Copy out the records from their first line through the line containing "center [378, 71].", including that line, and leave out the pictures.
_ _ _ _ _
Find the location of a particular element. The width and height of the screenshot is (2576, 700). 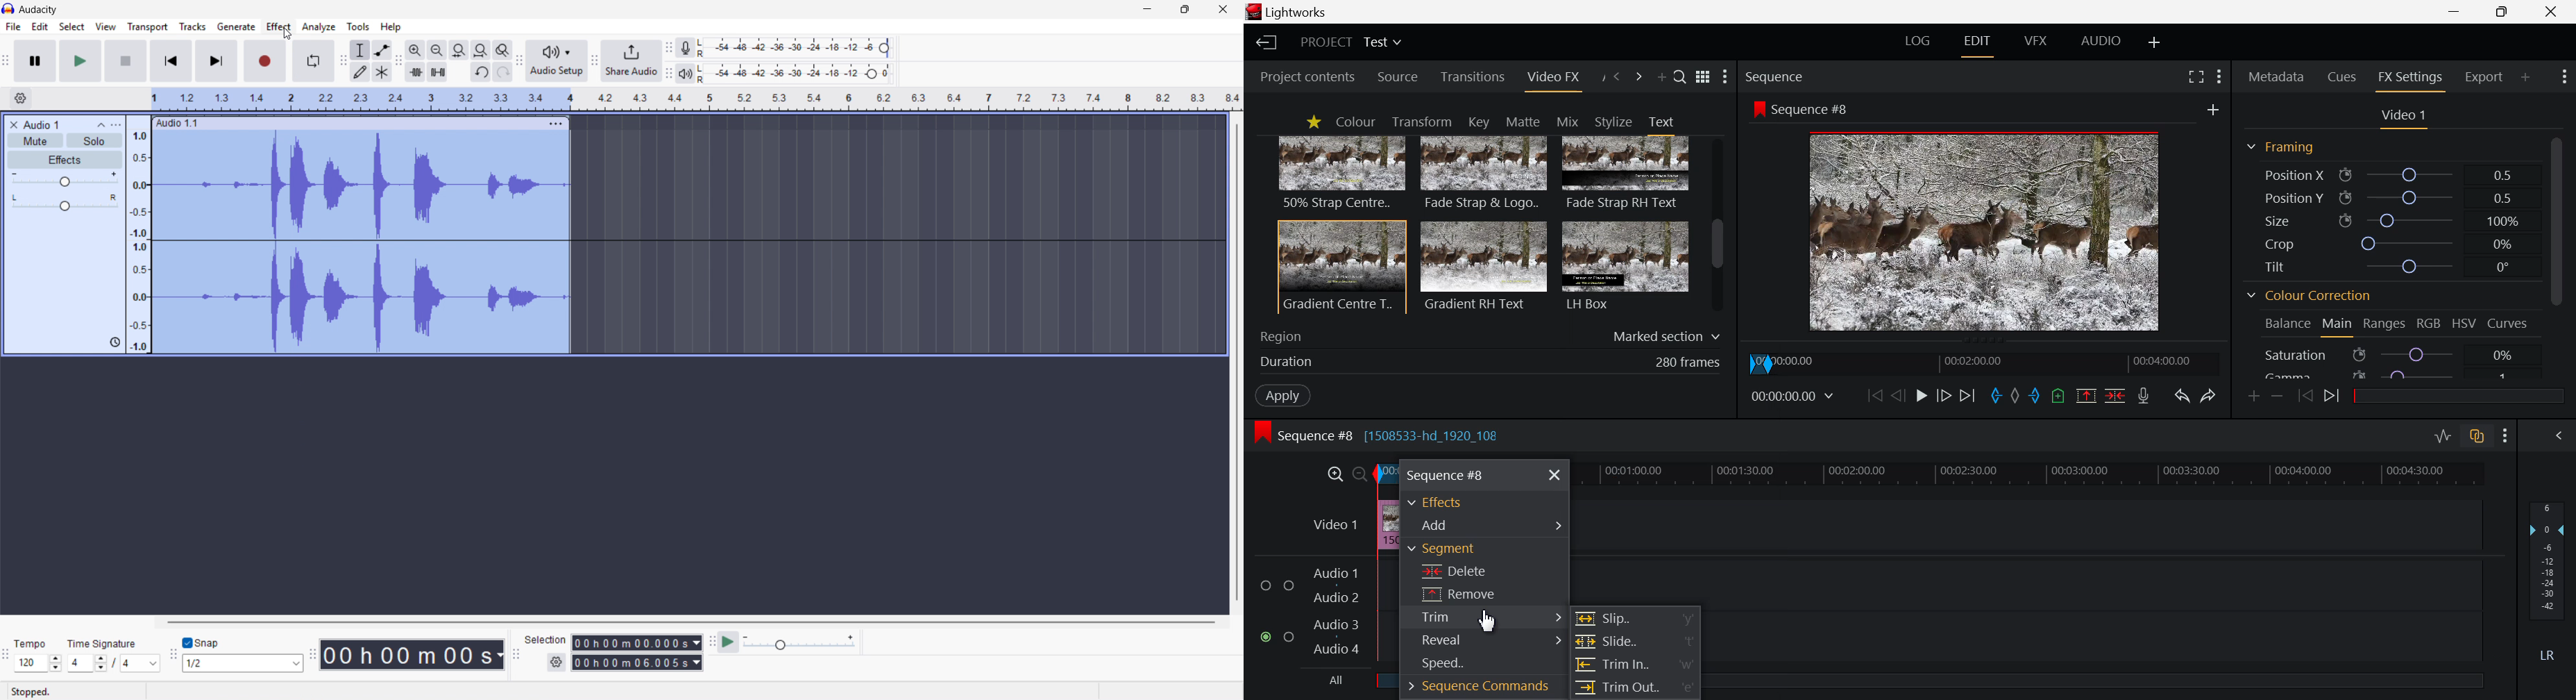

minimise is located at coordinates (1146, 10).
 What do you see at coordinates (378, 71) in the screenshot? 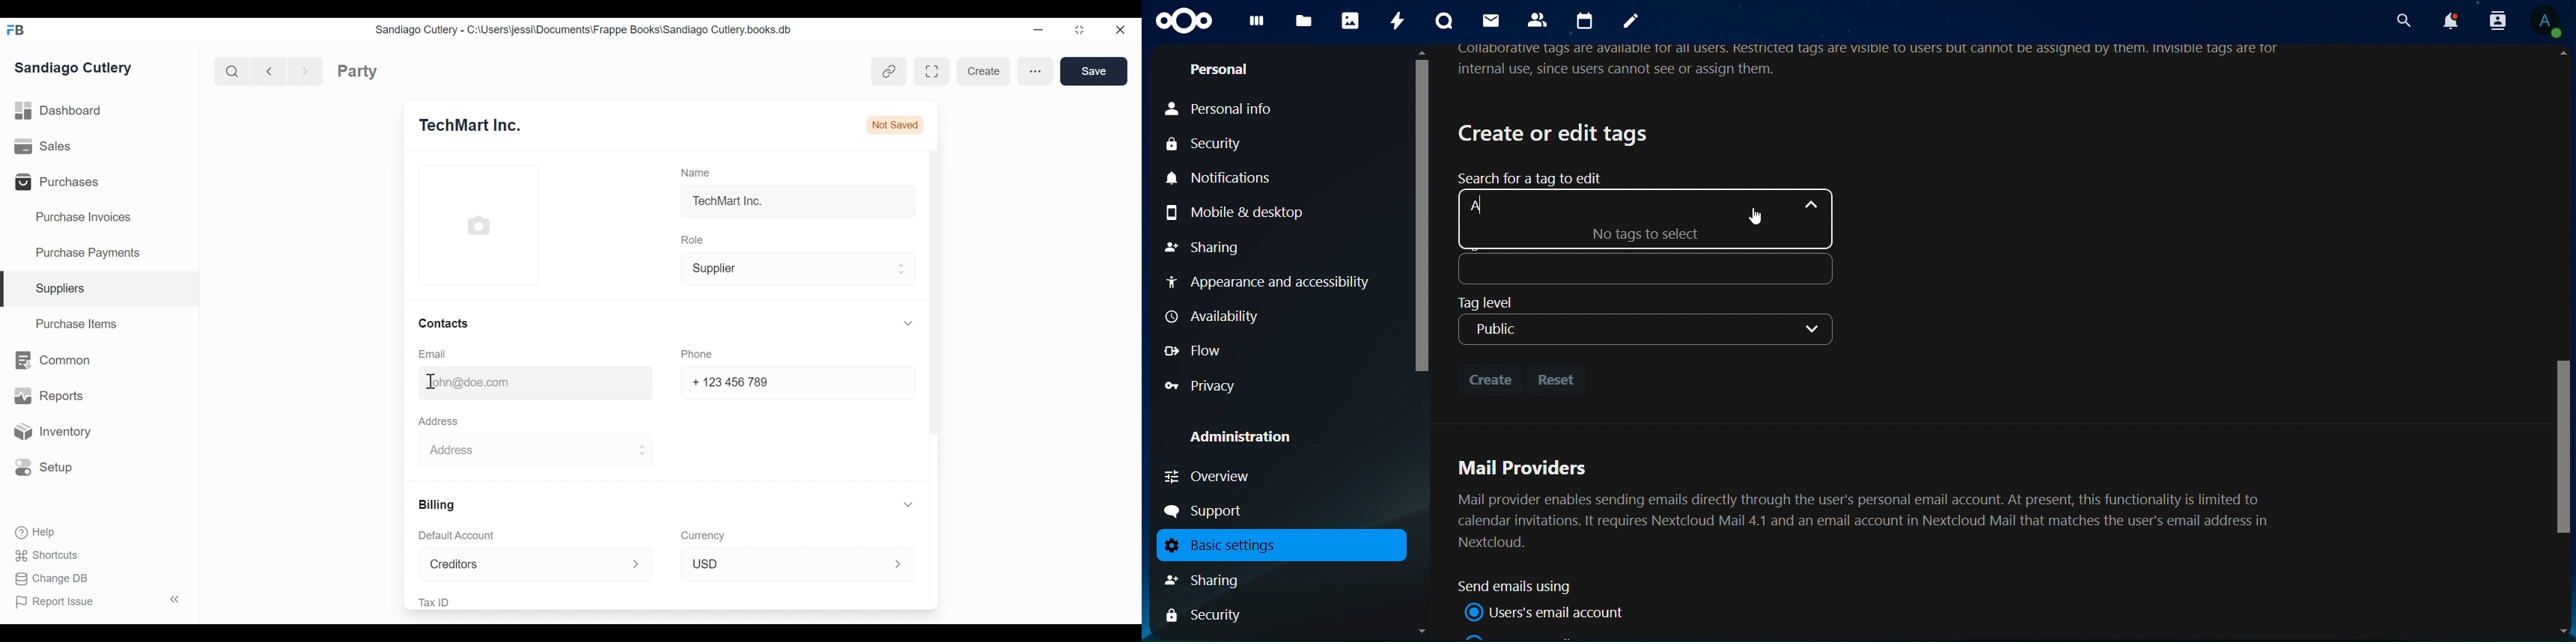
I see `Party` at bounding box center [378, 71].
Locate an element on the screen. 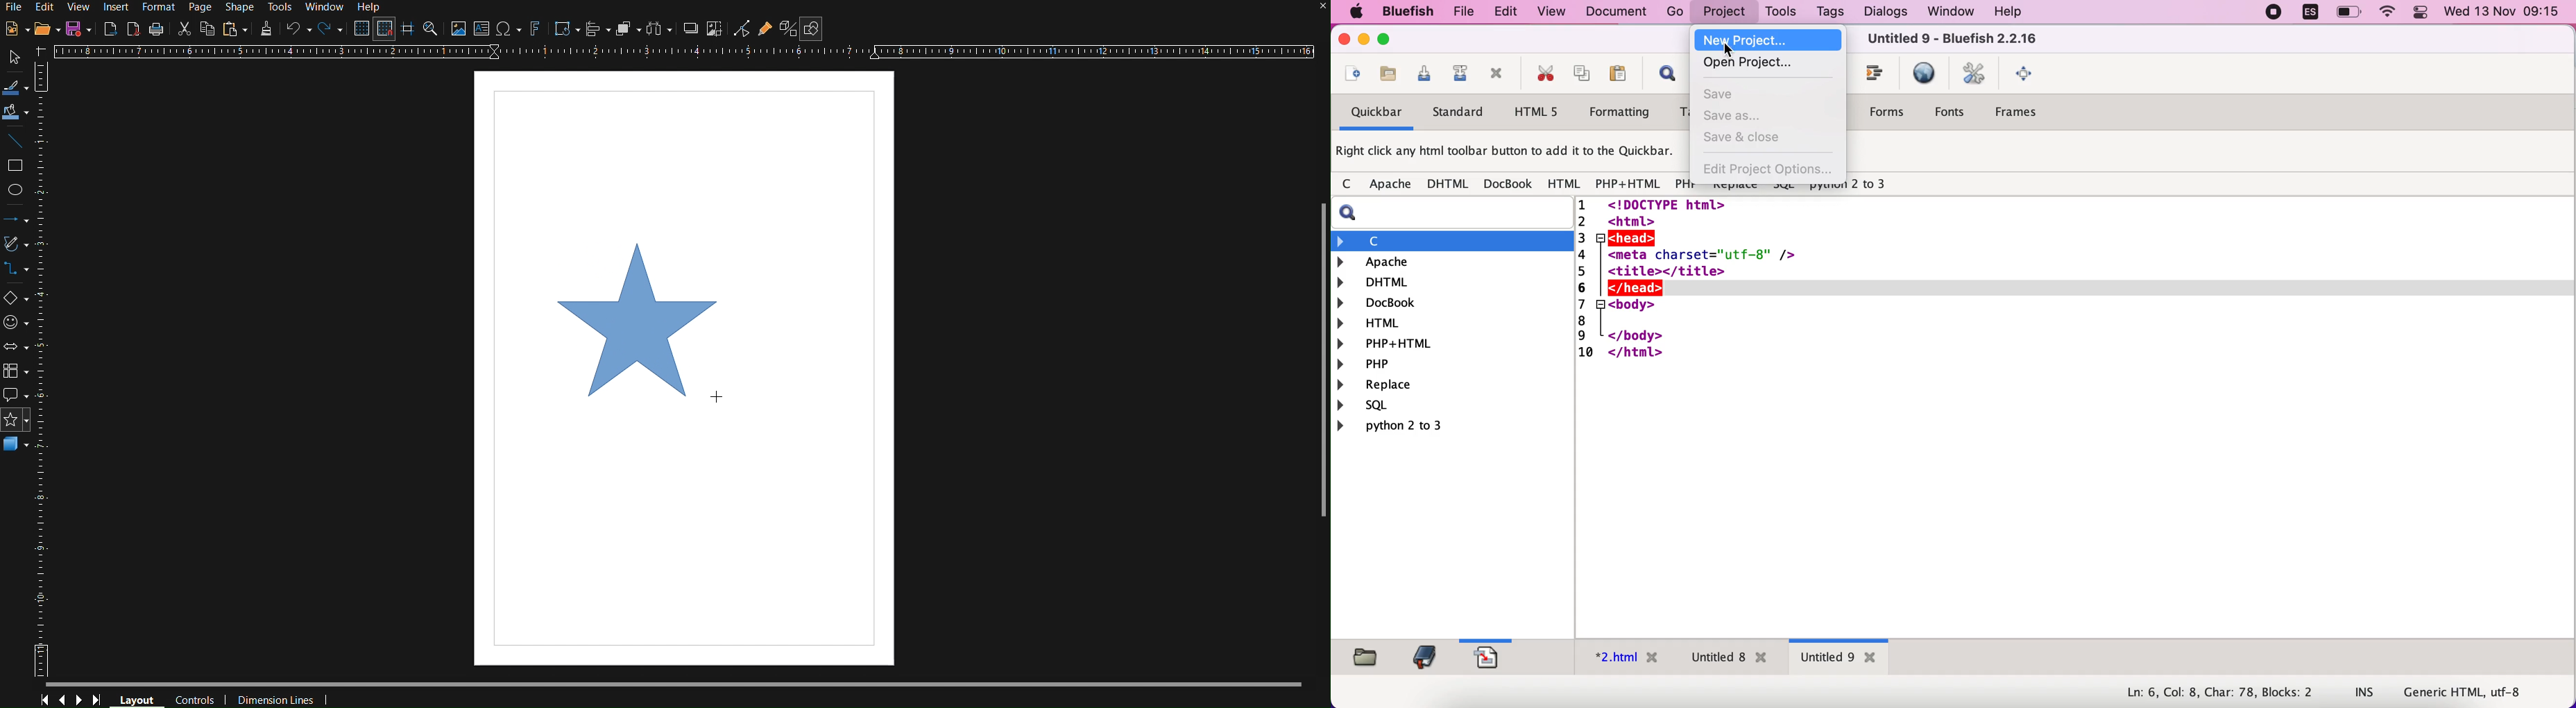 The image size is (2576, 728). open project is located at coordinates (1756, 65).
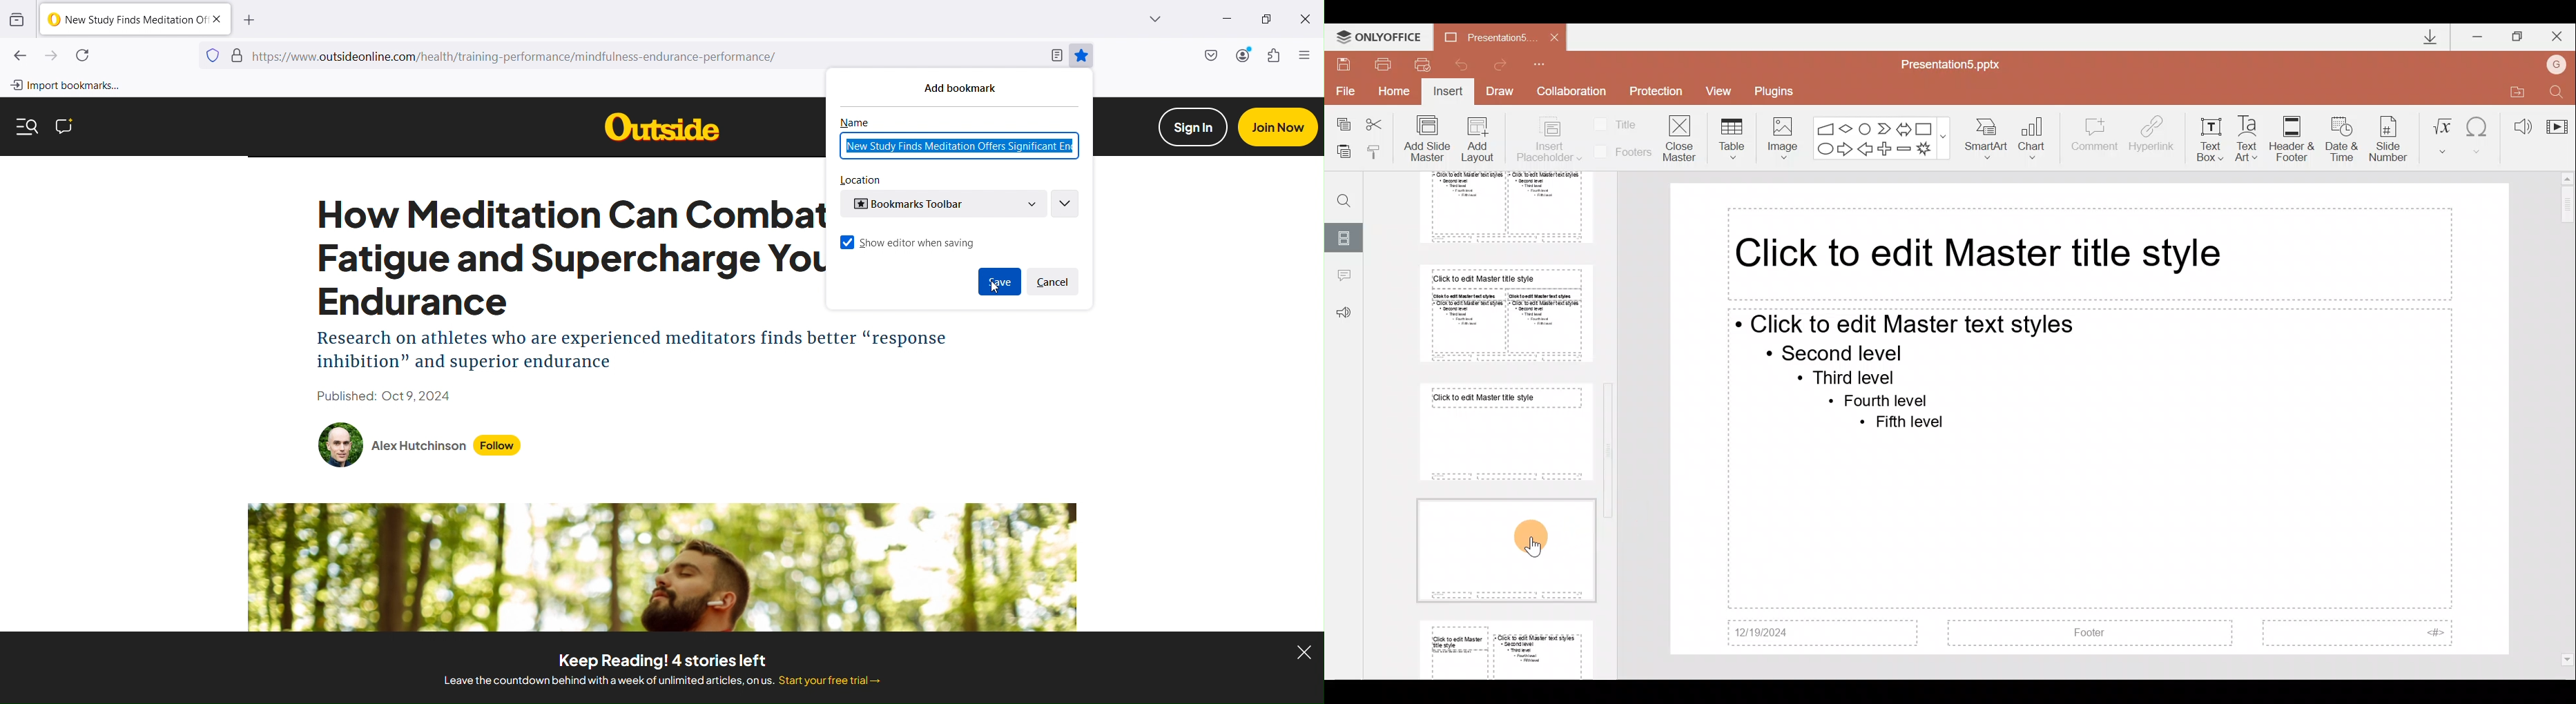 The image size is (2576, 728). Describe the element at coordinates (2558, 89) in the screenshot. I see `Find` at that location.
_ _ _ _ _
§ The result
Find the location of a particular element. The width and height of the screenshot is (2576, 700). 

minimise is located at coordinates (1146, 10).
 What do you see at coordinates (378, 71) in the screenshot? 
I see `Party` at bounding box center [378, 71].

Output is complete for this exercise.